DIRECTION: Revise the material below by changing each "Instruction" to "Command", leaving every other part unchanged.

RECORDS SHOWN:
────────────────────────────────────────

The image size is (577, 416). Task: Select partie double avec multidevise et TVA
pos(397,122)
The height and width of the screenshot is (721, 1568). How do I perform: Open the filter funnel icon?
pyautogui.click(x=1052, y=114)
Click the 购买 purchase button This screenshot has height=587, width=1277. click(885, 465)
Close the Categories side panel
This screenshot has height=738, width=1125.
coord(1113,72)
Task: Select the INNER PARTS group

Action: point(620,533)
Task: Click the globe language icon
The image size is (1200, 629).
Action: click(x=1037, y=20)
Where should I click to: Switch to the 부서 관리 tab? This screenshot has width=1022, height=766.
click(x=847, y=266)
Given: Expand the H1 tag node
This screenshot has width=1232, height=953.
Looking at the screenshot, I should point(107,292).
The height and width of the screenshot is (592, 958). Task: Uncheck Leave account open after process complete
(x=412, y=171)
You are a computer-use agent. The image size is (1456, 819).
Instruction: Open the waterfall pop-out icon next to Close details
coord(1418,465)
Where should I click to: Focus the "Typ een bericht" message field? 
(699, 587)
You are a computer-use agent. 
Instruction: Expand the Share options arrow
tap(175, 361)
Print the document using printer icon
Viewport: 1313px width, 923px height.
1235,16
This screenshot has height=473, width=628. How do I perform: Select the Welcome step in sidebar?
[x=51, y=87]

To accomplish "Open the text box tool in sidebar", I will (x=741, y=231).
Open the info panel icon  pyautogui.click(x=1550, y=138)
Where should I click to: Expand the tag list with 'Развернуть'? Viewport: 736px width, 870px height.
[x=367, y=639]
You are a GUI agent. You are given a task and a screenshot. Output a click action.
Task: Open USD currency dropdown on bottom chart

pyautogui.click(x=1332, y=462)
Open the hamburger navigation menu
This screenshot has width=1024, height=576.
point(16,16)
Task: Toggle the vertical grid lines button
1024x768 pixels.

────────────────────────────────────────

RESULT FOR THIS TASK:
The image size is (577, 416). Task: Select partie double avec multidevise et TVA
pos(397,122)
The height and width of the screenshot is (721, 1568). How do I perform: Open the filter funnel icon?
pyautogui.click(x=1052, y=114)
Click the 购买 purchase button This screenshot has height=587, width=1277. click(885, 465)
Close the Categories side panel
This screenshot has height=738, width=1125.
coord(1113,72)
Task: Select the INNER PARTS group

Action: point(620,533)
Task: Click the globe language icon
The image size is (1200, 629).
Action: click(x=1037, y=20)
Where should I click to: Switch to the 부서 관리 tab? This screenshot has width=1022, height=766.
click(x=847, y=266)
Given: Expand the H1 tag node
This screenshot has width=1232, height=953.
Looking at the screenshot, I should point(107,292).
The height and width of the screenshot is (592, 958). Task: Uncheck Leave account open after process complete
(x=412, y=171)
You are a computer-use agent. The image size is (1456, 819).
Command: Open the waterfall pop-out icon next to Close details
coord(1418,465)
Where should I click to: Focus the "Typ een bericht" message field? 
(699, 587)
You are a computer-use agent. 
Command: Expand the Share options arrow
tap(175, 361)
Print the document using printer icon
Viewport: 1313px width, 923px height.
1235,16
This screenshot has height=473, width=628. How do I perform: Select the Welcome step in sidebar?
[x=51, y=87]

To accomplish "Open the text box tool in sidebar", I will (x=741, y=231).
Open the info panel icon  pyautogui.click(x=1550, y=138)
Where should I click to: Expand the tag list with 'Развернуть'? Viewport: 736px width, 870px height.
[x=367, y=639]
You are a GUI agent. You are given a task and a screenshot. Output a click action.
Task: Open USD currency dropdown on bottom chart

pyautogui.click(x=1332, y=462)
Open the hamburger navigation menu
This screenshot has width=1024, height=576.
point(16,16)
Task: Toggle the vertical grid lines button
1024x768 pixels.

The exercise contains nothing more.